A doença afeta principalmente regiões do leste e nordeste congolês, áreas marcadas por conflitos armados, dificuldades de acesso e estrutura de saúde precária. Embora o surto tenha sido oficialmente declarado em 15 de maio, especialistas acreditam que a circulação do vírus começou semanas antes. Esta é a 17ª epidemia de Ebola registrada no Congo e já é considerada a mais significativa da história do país. A diretora da Aliança das Vacinas (Gavi), Sania Nishtar, alertou que o surto tem potencial para se tornar o maior já registrado no mundo.
Os números atuais se aproximam do mais letal surto de Ebola já enfrentado pelo Congo, ocorrido entre 2018 e 2020, quando quase 2.300 pessoas morreram entre cerca de 3.500 casos confirmados. A epidemia teve origem na província de Ituri, no nordeste do país, e se espalhou para outras regiões. A fragilidade da presença do Estado e a insuficiência de recursos nos serviços de saúde têm dificultado as ações de contenção da doença. Segundo as autoridades sanitárias congolesas, a taxa de mortalidade do atual surto é de aproximadamente 45,9%, índice considerado elevado e que reforça a preocupação internacional.
O ministro da Saúde da RDC, Samuel Roger Kamba, reconheceu que o país ainda não atingiu o pico da epidemia. Apesar disso, ele afirmou que a expectativa é controlar a disseminação do vírus nos próximos três meses e iniciar uma redução gradual dos casos. Diante do cenário, especialistas da OMS recomendaram a realização de testes clínicos com a vacina já aprovada contra a cepa Zaire do Ebola. A medida busca avaliar sua eficácia contra a variante Bundibugyo, responsável pelos casos atuais e que ainda não possui imunizante específico.
Transmitido pelo contato direto com fluidos corporais infectados, o vírus Ebola provoca uma febre hemorrágica grave.

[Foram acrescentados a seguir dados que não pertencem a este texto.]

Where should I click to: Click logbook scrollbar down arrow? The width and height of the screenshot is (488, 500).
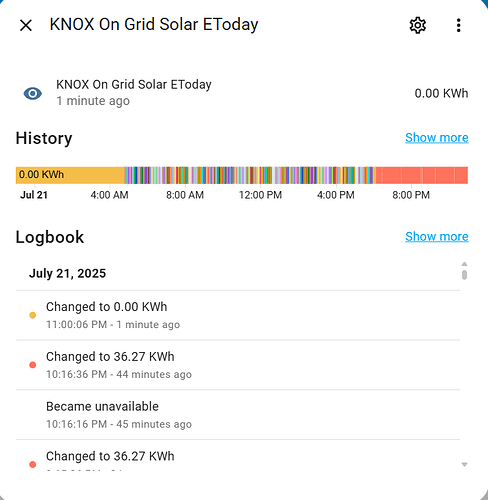[x=464, y=465]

Nos últimos 50 anos, a doença já causou mais de 15 mil mortes em diferentes países africanos. Entre os principais sintomas estão febre, dor de cabeça, fraqueza intensa, diarreia, vômitos, dor abdominal e manifestações hemorrágicas. O período de incubação varia entre dois e 21 dias, com média de cinco a dez dias. A confirmação da infecção é realizada por meio de exames laboratoriais específicos.
O avanço da epidemia reforça o alerta das autoridades de saúde globais e evidencia a necessidade de ampliar medidas de vigilância, vacinação e assistência médica para conter a propagação do vírus e evitar uma tragédia ainda maior no continente africano.